05/06/2026
TRAVEL has a way of opening something in us—but not always in the way we expect.
It’s easy to think of it as movement .. new places, new landscapes, crossing distances that once took days, now only hours. The world has, in many ways, become smaller. But what I’ve come to feel is that real travel doesn’t shrink the world ... it deepens it.
In Cambodia, it was never the big moments that stayed with me the most. It was the quieter ones. The rhythm of daily life. The way mornings begin early, before the heat settles in. The patience in people’s movements. The small exchanges that don’t require language, but still carry meaning.
You begin to realize that stepping into another place isn’t just about observing - it’s about how you arrive. How you move within it.
We don’t always think of it this way, but when we travel, we carry more than just ourselves. People see us, and through us, they form impressions of where we come from, what we value, how we relate. There’s a quiet responsibility in that. Not heavy - but real.
And it doesn’t require anything grand. Just awareness. Respect. A willingness to slow down enough to notice.

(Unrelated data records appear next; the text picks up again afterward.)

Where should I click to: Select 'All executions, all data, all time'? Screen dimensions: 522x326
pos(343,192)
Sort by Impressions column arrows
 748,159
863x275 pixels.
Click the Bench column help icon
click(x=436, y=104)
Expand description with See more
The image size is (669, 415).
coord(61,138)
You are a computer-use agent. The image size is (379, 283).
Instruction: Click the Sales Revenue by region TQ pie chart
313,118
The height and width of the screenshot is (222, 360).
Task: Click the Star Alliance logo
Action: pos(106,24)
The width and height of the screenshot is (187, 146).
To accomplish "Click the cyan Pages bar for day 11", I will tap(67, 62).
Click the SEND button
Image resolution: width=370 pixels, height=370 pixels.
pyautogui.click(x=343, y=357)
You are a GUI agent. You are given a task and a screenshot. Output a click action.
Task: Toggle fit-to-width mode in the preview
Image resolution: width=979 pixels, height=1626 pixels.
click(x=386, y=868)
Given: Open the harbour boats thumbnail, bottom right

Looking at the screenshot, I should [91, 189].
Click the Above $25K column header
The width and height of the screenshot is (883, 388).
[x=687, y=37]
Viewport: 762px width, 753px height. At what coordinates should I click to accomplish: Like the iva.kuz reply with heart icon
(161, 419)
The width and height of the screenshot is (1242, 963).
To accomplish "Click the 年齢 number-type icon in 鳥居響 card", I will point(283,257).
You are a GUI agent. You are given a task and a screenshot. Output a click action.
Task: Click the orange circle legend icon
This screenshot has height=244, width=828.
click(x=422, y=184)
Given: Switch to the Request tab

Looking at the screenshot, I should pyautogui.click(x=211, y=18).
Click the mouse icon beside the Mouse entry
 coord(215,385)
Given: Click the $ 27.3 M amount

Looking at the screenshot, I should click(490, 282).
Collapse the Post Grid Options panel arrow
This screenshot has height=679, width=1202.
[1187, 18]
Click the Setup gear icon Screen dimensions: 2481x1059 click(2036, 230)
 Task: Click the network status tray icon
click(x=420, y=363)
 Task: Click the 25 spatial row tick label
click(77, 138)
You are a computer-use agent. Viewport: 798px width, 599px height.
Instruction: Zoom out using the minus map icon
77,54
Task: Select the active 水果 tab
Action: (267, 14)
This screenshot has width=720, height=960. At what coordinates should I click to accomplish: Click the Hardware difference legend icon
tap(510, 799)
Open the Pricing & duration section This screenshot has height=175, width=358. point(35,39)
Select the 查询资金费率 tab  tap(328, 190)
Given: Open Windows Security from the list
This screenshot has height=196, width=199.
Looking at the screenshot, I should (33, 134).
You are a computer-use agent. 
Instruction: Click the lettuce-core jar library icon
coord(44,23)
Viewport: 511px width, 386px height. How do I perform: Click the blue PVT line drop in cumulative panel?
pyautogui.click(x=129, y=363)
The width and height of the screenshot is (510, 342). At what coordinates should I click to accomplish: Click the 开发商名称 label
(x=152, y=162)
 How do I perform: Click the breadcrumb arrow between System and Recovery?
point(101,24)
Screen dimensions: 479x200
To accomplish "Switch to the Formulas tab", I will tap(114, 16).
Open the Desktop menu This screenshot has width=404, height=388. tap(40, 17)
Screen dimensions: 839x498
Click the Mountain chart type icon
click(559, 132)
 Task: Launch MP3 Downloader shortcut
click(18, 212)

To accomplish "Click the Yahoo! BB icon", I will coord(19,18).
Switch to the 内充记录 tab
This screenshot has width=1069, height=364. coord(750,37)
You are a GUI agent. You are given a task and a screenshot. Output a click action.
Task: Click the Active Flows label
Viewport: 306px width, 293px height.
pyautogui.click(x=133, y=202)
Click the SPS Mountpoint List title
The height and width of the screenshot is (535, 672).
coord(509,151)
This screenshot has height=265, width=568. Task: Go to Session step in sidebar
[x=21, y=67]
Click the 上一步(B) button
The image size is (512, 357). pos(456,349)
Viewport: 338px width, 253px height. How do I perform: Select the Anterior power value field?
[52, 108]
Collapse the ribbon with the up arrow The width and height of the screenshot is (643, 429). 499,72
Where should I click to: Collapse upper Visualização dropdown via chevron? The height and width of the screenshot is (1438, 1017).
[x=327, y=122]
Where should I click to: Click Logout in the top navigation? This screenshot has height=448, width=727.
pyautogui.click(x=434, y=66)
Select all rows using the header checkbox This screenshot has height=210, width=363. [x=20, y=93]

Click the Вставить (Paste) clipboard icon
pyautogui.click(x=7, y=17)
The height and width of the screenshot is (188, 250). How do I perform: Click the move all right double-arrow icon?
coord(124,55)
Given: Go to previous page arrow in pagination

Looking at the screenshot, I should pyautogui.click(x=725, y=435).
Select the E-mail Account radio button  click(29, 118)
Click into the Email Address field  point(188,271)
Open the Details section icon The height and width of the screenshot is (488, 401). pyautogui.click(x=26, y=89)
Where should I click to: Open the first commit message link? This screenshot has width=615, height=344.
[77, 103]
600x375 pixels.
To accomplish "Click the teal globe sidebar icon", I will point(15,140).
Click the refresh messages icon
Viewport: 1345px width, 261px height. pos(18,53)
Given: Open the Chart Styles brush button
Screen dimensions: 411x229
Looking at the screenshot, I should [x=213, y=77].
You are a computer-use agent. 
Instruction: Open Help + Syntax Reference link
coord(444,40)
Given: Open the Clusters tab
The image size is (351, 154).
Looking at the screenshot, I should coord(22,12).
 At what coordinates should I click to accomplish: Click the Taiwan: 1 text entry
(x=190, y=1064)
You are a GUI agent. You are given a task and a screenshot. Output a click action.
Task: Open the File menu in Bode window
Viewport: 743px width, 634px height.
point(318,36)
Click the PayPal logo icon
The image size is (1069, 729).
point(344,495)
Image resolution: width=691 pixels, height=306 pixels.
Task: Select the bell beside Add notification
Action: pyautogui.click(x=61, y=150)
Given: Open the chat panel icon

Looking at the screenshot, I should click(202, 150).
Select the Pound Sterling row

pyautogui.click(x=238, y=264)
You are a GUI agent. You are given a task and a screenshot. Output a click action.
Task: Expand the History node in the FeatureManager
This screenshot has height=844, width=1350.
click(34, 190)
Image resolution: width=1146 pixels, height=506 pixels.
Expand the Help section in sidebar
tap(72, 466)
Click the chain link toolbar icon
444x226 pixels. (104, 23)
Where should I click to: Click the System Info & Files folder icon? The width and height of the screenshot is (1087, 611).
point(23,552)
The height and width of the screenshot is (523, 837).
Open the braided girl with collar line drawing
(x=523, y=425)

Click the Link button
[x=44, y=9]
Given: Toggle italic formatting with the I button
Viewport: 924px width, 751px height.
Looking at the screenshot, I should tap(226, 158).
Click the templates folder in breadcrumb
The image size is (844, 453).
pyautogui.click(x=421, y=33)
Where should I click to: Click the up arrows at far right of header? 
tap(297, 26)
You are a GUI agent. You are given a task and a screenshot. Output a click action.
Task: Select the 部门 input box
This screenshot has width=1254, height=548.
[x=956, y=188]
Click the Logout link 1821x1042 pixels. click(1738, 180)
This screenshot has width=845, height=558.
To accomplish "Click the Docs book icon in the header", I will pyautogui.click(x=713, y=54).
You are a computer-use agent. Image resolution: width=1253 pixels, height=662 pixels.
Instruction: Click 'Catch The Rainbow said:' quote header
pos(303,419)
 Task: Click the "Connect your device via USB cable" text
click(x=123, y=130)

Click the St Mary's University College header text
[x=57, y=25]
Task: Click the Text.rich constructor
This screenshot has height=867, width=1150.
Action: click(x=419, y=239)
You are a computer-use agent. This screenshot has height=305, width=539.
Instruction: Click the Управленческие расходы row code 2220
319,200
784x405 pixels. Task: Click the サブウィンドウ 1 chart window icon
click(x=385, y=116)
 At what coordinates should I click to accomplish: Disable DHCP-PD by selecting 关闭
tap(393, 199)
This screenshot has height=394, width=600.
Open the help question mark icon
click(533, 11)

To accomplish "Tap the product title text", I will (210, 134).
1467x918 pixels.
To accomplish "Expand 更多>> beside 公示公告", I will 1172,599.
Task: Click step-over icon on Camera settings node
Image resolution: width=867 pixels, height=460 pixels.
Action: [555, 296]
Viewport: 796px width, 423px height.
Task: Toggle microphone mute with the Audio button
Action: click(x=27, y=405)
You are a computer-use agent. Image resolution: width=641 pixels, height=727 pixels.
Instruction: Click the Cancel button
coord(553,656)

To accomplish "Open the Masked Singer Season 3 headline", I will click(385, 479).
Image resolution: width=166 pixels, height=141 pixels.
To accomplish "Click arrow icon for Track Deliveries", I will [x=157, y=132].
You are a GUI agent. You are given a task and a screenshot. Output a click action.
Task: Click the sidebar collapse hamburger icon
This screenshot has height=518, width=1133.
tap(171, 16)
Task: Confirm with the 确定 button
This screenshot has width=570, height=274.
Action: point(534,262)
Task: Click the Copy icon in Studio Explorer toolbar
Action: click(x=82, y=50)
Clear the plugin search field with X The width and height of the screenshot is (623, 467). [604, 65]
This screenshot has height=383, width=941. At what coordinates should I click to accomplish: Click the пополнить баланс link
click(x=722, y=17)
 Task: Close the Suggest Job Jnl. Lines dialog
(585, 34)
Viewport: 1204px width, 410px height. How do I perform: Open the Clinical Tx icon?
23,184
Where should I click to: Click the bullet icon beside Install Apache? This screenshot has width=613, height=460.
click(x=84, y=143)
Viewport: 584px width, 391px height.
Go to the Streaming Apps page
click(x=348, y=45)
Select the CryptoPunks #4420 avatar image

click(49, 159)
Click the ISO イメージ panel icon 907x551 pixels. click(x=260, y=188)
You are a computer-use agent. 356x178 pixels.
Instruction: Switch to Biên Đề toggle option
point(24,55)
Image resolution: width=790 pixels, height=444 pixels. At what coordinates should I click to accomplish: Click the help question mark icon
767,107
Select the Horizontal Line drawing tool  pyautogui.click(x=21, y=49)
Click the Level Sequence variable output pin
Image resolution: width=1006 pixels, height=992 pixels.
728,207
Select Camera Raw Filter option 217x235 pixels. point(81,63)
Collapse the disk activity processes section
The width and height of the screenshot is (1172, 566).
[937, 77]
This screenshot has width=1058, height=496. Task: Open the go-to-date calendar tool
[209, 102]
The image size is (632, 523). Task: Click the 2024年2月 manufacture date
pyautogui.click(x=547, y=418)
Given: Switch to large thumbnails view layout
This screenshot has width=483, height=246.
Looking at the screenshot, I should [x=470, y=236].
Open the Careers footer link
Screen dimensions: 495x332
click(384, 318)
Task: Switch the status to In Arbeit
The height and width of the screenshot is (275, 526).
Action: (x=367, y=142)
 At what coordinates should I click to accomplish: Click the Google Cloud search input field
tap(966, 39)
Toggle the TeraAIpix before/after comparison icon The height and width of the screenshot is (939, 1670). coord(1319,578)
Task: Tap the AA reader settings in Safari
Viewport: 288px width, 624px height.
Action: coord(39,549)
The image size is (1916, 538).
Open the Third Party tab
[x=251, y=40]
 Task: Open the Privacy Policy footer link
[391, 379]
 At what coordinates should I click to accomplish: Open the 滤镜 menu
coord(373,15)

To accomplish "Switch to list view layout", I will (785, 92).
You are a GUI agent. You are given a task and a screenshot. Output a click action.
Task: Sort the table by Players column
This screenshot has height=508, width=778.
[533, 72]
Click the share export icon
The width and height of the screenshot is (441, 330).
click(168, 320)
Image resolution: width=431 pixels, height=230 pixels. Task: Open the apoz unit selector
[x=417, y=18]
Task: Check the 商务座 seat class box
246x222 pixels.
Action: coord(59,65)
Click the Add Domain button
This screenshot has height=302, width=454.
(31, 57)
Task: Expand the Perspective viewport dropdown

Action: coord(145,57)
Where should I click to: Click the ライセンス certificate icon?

Because the truth is, you don’t come to understand a place through itineraries or highlights. You find it in the markets, in the streets, in the in-between moments. In the people who are simply living their lives, long before you arrived, and long after you leave.
Over time, I’ve come to feel that meaningful travel is less about tourism or simply getting away. Realizing, travel begins to change, when it becomes less about seeing new places and more about developing an understanding of the people who call those places home.
There is a difference between visiting and truly experiencing. One moves quickly across the surface, while the other asks us to slow down, be present, and quietly witness the life already unfolding there.
Travel becomes less about consumption and more about presence—allowing the experience, the people, and the reality of a place to shape us in some meaningful way, we return home with more than photos.